Here are a couple of things that you might want to notice about this implementation:

  • The class has two static methods, one to read a line of a CSV file, and one to write a line of a CSV file. Nothing to set up, nothing to configure, nothing to go wrong.
  • It handles each character only once.  No temporary strings, and no concatenating of strings.
  • It makes a single pass through the stream.  There is no pre-fetching, no pushing back, no scanning ahead for length, and then re-parsing.  There is no breaking the string initially (prescan) into chunks that are then parsed separately.
  • This single pass approach is fast and it does not use any excessive memory, nor does it copy the string values more than once.
  • Everything is in characters, which means you can use any encoding into bytes that you like.  These methods never see the bytes.
  • You can parse from any stream source: file, http request, ftp, nntp, whatever. You only need to create a Reader to that source.
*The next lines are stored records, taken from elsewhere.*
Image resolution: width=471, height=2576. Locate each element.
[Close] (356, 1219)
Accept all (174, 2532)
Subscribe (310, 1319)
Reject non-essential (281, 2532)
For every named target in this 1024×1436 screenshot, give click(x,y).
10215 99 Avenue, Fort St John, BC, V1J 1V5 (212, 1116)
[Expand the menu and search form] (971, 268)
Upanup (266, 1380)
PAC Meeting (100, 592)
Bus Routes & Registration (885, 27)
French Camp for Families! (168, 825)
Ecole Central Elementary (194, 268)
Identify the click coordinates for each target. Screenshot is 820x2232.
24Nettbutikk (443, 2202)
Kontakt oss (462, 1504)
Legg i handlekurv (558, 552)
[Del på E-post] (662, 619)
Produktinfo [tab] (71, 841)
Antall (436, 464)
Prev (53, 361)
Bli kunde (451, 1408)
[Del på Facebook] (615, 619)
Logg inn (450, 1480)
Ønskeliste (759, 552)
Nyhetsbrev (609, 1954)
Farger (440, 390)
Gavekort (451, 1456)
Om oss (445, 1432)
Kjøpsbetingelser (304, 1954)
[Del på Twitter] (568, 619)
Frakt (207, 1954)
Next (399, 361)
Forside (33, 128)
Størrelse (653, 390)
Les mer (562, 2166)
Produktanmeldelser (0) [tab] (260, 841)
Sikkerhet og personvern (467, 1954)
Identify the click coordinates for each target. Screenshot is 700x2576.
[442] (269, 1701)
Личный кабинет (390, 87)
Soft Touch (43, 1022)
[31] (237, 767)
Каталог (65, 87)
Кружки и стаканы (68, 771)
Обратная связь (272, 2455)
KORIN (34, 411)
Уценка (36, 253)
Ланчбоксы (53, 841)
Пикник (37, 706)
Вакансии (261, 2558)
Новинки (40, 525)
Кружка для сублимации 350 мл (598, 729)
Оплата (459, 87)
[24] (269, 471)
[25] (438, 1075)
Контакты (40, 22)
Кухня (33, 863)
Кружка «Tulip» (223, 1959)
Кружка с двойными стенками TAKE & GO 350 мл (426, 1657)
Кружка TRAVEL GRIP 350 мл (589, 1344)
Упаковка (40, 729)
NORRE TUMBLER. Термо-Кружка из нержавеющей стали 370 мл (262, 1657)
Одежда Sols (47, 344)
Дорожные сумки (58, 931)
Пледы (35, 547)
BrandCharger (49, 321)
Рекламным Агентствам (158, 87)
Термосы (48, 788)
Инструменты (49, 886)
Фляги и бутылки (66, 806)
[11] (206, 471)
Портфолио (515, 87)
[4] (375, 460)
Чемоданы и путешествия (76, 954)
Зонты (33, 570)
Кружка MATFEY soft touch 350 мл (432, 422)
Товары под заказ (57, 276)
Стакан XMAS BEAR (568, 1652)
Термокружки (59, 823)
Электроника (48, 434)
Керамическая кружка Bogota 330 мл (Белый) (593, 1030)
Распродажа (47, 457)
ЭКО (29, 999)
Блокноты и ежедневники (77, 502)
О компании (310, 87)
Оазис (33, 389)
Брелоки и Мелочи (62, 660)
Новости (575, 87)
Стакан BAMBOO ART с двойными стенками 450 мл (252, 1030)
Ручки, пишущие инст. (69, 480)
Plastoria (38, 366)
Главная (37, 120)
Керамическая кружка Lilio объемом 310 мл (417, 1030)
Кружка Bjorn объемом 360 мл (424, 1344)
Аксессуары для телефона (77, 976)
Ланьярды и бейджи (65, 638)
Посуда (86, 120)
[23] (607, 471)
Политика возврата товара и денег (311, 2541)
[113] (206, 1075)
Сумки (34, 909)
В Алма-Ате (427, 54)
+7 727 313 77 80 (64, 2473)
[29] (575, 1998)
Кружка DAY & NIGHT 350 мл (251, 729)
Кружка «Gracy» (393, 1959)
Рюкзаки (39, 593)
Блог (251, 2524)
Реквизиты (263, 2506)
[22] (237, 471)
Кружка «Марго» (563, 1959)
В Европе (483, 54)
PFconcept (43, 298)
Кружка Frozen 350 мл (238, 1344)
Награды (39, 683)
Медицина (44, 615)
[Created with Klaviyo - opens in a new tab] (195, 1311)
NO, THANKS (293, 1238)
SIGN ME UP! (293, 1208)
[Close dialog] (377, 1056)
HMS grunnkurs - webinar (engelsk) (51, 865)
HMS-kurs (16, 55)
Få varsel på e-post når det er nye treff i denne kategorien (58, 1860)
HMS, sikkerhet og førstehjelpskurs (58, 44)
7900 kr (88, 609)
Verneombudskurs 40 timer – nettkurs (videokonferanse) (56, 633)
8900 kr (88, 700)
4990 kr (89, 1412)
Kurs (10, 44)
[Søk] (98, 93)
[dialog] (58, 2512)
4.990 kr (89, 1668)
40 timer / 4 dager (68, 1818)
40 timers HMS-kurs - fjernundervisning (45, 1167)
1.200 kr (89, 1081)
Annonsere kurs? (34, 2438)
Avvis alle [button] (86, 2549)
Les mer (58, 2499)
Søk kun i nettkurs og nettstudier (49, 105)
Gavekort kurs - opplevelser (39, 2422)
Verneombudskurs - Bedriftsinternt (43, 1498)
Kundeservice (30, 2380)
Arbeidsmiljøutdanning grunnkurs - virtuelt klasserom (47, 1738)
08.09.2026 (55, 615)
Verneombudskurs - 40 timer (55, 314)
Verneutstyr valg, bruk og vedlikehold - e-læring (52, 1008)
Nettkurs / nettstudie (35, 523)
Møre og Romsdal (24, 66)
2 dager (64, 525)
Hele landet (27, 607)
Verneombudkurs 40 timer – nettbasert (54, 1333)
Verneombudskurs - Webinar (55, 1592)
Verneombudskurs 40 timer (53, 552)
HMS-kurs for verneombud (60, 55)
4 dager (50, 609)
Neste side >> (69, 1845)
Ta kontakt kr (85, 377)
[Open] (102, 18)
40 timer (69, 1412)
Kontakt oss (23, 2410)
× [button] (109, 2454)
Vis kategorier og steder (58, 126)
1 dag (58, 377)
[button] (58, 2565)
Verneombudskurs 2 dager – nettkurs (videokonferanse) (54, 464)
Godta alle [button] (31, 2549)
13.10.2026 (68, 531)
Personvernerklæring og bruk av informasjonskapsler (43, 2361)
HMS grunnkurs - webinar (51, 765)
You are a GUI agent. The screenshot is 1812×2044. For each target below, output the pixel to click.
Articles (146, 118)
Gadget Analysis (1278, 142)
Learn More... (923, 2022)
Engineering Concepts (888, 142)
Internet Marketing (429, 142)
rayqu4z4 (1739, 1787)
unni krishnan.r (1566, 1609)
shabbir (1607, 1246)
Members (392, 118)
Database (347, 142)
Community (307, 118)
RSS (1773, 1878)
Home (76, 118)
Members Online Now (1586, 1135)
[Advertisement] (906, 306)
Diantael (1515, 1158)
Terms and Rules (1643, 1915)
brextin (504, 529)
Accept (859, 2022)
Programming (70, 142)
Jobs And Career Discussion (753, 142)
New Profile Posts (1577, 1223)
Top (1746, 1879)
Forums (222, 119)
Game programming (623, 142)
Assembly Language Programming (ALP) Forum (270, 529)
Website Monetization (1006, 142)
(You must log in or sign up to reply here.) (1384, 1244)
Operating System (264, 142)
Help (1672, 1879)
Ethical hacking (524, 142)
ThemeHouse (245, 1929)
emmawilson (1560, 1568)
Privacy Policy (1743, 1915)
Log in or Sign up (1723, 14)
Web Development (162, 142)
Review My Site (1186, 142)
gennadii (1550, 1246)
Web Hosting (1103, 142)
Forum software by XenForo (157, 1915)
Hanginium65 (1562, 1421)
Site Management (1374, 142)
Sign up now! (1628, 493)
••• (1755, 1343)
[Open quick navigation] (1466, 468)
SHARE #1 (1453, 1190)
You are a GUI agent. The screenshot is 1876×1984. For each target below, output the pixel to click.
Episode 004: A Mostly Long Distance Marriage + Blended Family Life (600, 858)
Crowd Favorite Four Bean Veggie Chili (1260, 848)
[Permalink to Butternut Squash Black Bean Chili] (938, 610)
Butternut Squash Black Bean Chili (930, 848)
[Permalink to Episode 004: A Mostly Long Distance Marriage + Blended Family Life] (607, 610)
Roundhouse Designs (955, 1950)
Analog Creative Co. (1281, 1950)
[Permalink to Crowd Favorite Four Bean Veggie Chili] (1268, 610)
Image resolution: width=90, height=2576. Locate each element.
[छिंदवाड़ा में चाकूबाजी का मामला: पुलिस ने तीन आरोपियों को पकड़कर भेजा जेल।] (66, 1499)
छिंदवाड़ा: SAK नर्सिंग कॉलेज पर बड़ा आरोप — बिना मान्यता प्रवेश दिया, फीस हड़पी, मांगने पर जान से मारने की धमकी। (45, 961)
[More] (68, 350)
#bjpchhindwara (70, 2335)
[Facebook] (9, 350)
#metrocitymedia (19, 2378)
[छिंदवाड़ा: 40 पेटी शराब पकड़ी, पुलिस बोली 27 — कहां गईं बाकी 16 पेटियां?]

No need to reinvent that.
  • You can write to out to any output destination, just supply the Writer class.
  • It focuses just on the parsing of the value, and not interpretation of the values.  I have found that once the line is parsed into a List of Strings, it is pretty easy to loop over this and do whatever interpretation is needed of the values.  Generally, that loop to interpret the values is the simplest, most concise implementation.  When I have used classes that automatically do further conversions, I find I nearly always have to write a loop anyway to do special things on the values beyond data types.  If I have to write the loop anyway to patch things up, I might as well convert from strings at the same time.
  • It does not tell you the size and shape of the file. for example it does not tell you the number of rows or columns.  You simply read each row and you get a number of values, telling you the number of columns.  A properly formed CSV file will have the same number of columns on each row, but this approach simply gives you the values that are there on the row.
  • There is no special handling for the first row.  Often the first row contains names of the columns.  The code reading the file can easily handle the first row differently.
  • This has no dependencies on other non-standard classes.  It uses that standard Java stream classes.  It does not invent new protocols or patterns of call, instead leveraging the standard Java streams as they were intended to be used.
  • It does not handle comments.  Why would anyone have comments in a CSV file?  If you need it, comments could be ignored with about 3 additional lines of code.  Since I have not encountered that need, I did not put it in.  (YAGNI)
  • I used Vector because I am more comfortable with it, but a purist might substitute ArrayList for performance reasons.  That is why the interface uses the more generic “List” interface.
  • On output it puts quotes around all values.  This was easier than figuring out whether the value needed it or not, and some might view this as wasteful, adding two extra characters for every values that does not need it.  For me, processing speed was more important than space on the disk, so I would rather avoid the overhead and complexity of figuring out whether it is needed, even if there is a small cost on output size.
  • About 50 lines of code, makes it smaller than the interface files of most competition.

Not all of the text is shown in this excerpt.